PAGE EXTRACT:

_ _ _ _

- Native name: Coptic: Ϩⲁⲑⲱⲣ
- Calendar: Coptic calendar
- Month number: 3
- Number of days: 30
- Gregorian equivalent: November–December

= Hathor (month) =

Hathor (Ϩⲁⲑⲱⲣ, Hathōr), also known as Athyr (Ἀθύρ, Athýr) and Hatur (هاتور), is the third month of the ancient Egyptian and Coptic calendars. It lies between November 10 and December 9 of the Gregorian calendar.

The month of Hathor is also the third month of the season of Akhet (Inundation) in Ancient Egypt, when the Nile floods historically covered the land of Egypt; they have not done so since the construction of the High Dam at Aswan.

==Name==
The name of the month comes from Hathor, one of the most important goddesses in ancient Egypt. Festivals in her honor are thought to have taken place throughout the month.

_ _ _ _

DATASET EXTRACT:
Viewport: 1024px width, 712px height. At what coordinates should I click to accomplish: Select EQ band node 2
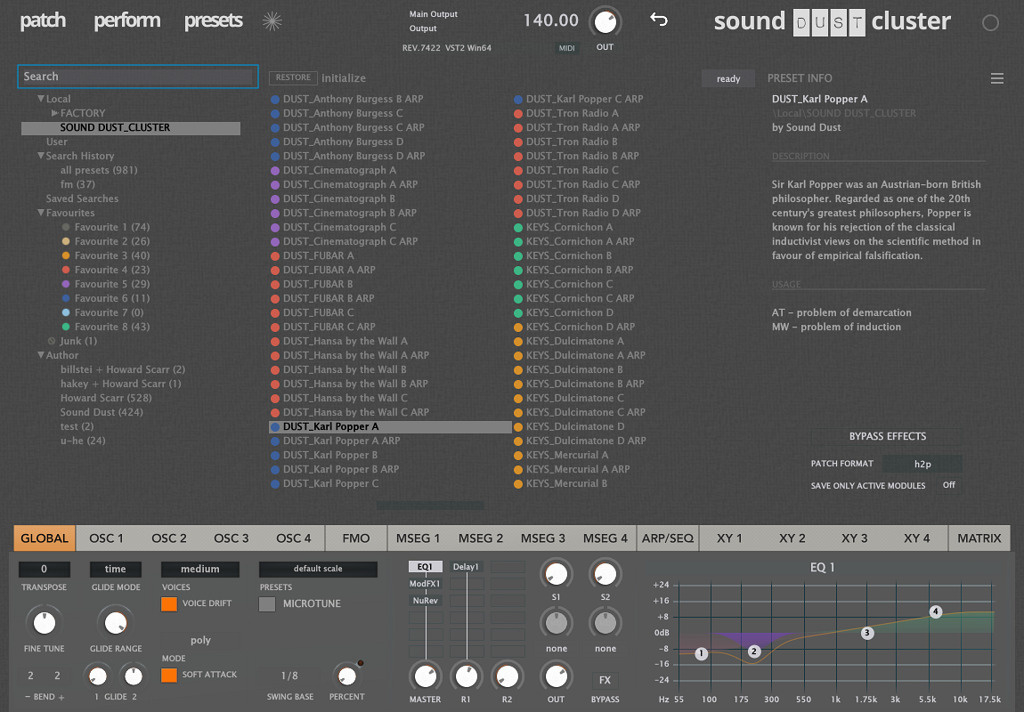coord(754,651)
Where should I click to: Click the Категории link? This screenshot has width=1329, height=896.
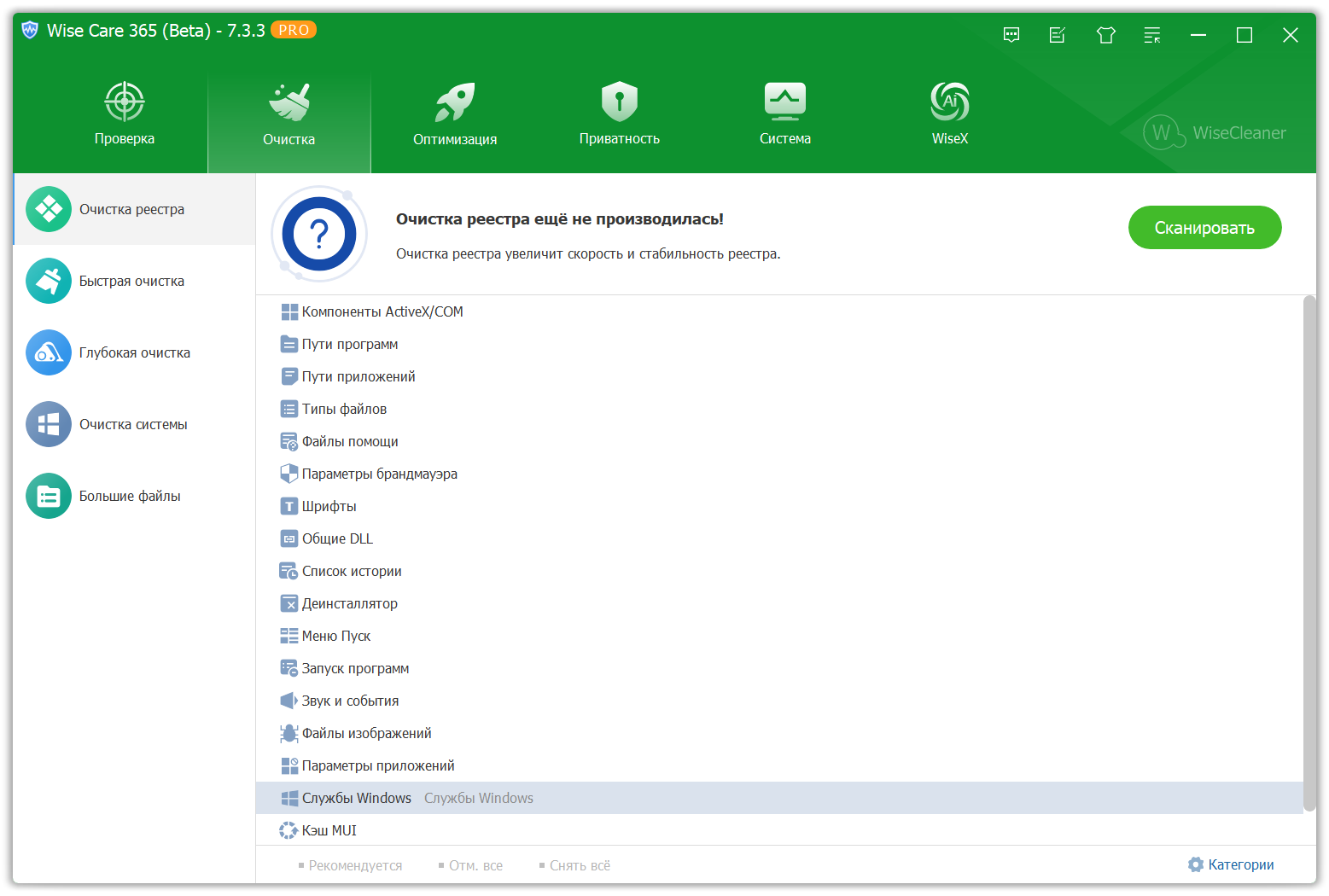(1231, 864)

_ _ _ _

EXERCISE:
Answer these questions from the text on the month of Hathor.
(a) What is Hathor's number among the months of the Coptic calendar?
(b) What construction stopped the Nile floods from covering Egypt?
(c) Where does the month get its name?

ANSWER TO THIS EXERCISE:
(a) It is the third month.
(b) The High Dam at Aswan.
(c) From Hathor, one of the most important goddesses in ancient Egypt.